I take protein supplements post-workout and occasionally pre-workout if I lack the time at work for a mid-morning snack. My first meal is usually around 8am and the post-workout consumption is about 1pm, sometimes 2pm. Consistency of mid-morning meals is erratic at best- maybe one day out of five, as usually I get swamped with work.

Is this likely to be a simple case of needing a greater energy intake? Could it be related to blood sugar?
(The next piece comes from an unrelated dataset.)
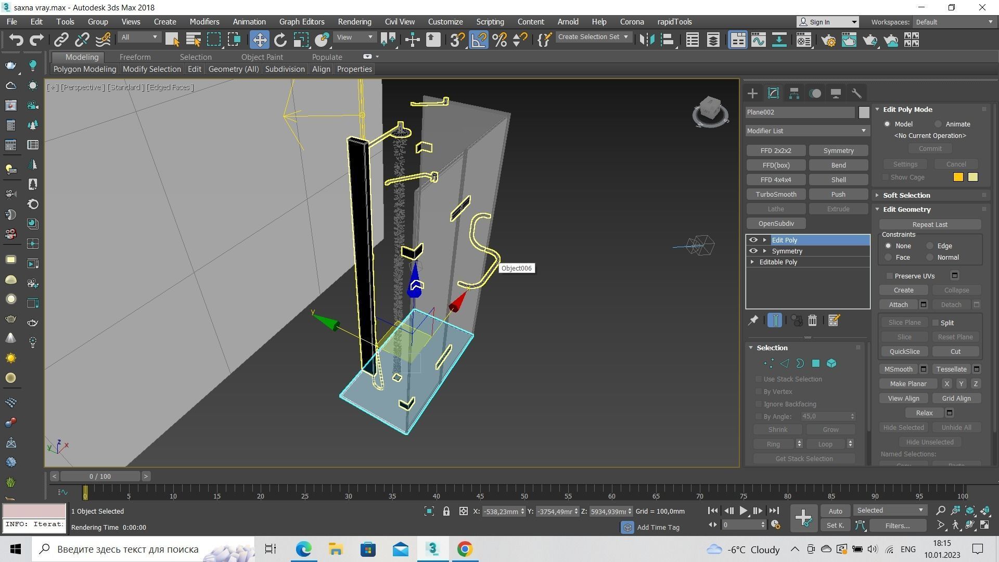Select Polygon sub-object level icon
Screen dimensions: 999x562
tap(816, 364)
Or should I consider seeing a GP just in case?

Kind regards, 

Reuben

Dear Reuben,

Obviously it would be important for you to see your GP for a basic check up and blood tests to rule out any significant problem.  If these episodes of dizziness, nausea and vomiting are also associated with headaches for example, your GP should do a thorough neurological examination to ensure that there is no intracranial pathology.

However it is possible that your symptoms are related to either the environment, as you have identified with it being more likely to happen in hotter, less ventilated areas; or occasionally these symptoms can be due to hyperventilation that occurs in some people when they work out and lift heavy weights, so ensure your breathing is slow and controlled.
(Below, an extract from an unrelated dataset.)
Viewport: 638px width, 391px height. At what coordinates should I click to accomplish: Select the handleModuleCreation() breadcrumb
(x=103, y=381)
More possible though I feel that it may actually be the result of low blood sugar and/ or some dehydration during your workouts, which leads us to a good discussion on exercise hydration and nutrition advice…

The fluid and energy you consume before, during, and after an exercise session are all equally important, not only to optimise your performance (and hence the effectiveness of your work-out), but also to maintain comfort and hence make the experience more enjoyable.

 

Before exercise it is important to drink at least 500mls of water in the 2 hrs leading up, including 200mls of water  in the 15 minutes before starting;

You also need to eat an easily digested carbohydrate 1-4 hours leading up e.g. fruit such as banana, pasta, potato, rice, breakfast cereal, etc.

Protein is too heavy pre-exercise, and won’t provide a source of quick acting energy.

During exercise you should aim to drink at least 200mls of water or sports drink every 20 minutes.

If you don’t use a sports drink, make sure you have some form of quickly digested carbohydrate at least once an hour e.g. fruit, sports bars etc.

 

After exercise you should drink at least 500-1000mls of water in the 2 hours following

(until your urine is clear!), and eat a source of carbohydrate and protein e.g. fruit smoothie, nutritional supplement drink, yoghurt, etc.

If you are trying to gain muscle, adding protein powders is useful here.